Y es que hay una parte del éxito que es propiedad del pequeño del clan Hansen. Desde principios de año ha estado en la lucha, ganando cuando ha podido y restando puntos a los rivales comunes, suyos y de su hermano, cuando no ha sido posible. Este triunfo no puede entenderse sin la labor de Kevin Hansen. Un piloto que carrera a carrera ha ido demostrando unas dotes de conducción que quién sabe a dónde le llevarán.

Por lo pronto, su tercera posición en el mundial se suma a su resultado en el Titans RX, el campeonato heredero de lo que en su día fue el Global RallyCross Championship. El certamen internacional que trató de rivalizar con el oficial a base de carreras por Estados Unidos, se ha transformado en un campeonato basado en Europa, pero que a partir del 2020 tendrá carácter internacional. En esta primera temporada, Kevin Hansen se ha proclamado campeón. Con cuatro victorias, este titán del pilotaje ha batido a su hermano mayor, siendo Timmy el escudero en este caso.

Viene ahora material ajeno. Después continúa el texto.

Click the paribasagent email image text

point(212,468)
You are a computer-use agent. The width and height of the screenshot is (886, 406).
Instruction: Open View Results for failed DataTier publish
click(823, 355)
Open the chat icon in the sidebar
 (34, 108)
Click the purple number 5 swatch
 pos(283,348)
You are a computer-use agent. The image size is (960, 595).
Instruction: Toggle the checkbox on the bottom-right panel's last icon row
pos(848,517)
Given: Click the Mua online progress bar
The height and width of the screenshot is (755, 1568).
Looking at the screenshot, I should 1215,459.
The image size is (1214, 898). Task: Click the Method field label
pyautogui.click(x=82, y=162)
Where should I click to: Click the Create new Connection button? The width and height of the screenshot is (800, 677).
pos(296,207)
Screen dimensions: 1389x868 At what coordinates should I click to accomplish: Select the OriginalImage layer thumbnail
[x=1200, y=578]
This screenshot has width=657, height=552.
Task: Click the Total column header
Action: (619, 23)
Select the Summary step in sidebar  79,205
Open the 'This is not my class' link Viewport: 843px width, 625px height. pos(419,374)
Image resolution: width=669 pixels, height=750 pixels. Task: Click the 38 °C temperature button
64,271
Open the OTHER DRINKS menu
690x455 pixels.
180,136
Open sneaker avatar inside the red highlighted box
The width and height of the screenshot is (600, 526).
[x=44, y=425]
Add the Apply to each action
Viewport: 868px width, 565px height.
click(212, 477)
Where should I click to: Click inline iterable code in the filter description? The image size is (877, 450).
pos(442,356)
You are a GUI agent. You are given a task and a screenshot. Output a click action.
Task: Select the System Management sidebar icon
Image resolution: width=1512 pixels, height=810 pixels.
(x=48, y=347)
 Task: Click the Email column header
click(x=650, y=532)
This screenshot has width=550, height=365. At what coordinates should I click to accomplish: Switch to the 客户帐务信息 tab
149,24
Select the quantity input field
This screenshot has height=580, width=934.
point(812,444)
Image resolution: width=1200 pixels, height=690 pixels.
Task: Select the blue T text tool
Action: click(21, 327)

Kevin Hansen pilotando su Pantera RX6 del Titans RX, encabezando el grupo. © Titans RX

El Campeonato del Mundo de RallyCross ha vivido un auténtico festival “made in Hansen”. La salida de las marcas oficiales dejó colgados a los Peugeot 208 WRX y a los Audi S1 EKS, pero finalmente ambos modelos pudieron encontrar quien los manejara. Los de la marca del león continuaron en la misma estructura. Hansen Motorsport siguió adelante con su programa y se conviritó desde la primera cita en Abu Dhabi en el equipo referencia.

Los problemas de Timmy los solventó Kevin llevándose el triunfo, no sin polémica tras una maniobra antirreglamentaria de Niclas Grönholm. Pero para la segunda cita en Barcelona, el mayor del clan dominó a placer. Tres victorias más en Silverstone, Lohéac y Bikernieki han certificado su triunfo en el campeonato tras empatar a puntos con Andreas Bakkerud, el gran rival, el piloto que pudo dar al traste con la gran celebración de un año para enmarcar de la familia Hansen.

Timmy y Kevin Hansen. © FIAWorldRallycross.com

La celebración en el podio de Killarney fue la demostración de ello. Y la misma muestra del carácter de los dos hermanos. La relativa templanza de Timmy contrastaba con la euforia desbocada de Kevin. Ambos lo celebraban juntos, como lo han hecho toda la temporada. A pesar de haber sido rivales por el título, los triunfos de uno siempre fueron celebrados por el otro. Lo importante era que el apellido Hansen volviera a lo más alto del mundo del rallycross. Lo han conseguido, ya es suyo. Ahora, a disfrutar de lo logrado. Y a preparar el próximo año en el que defenderán corona. Los dos, como han luchado esta temporada por lograrlo. Juntos.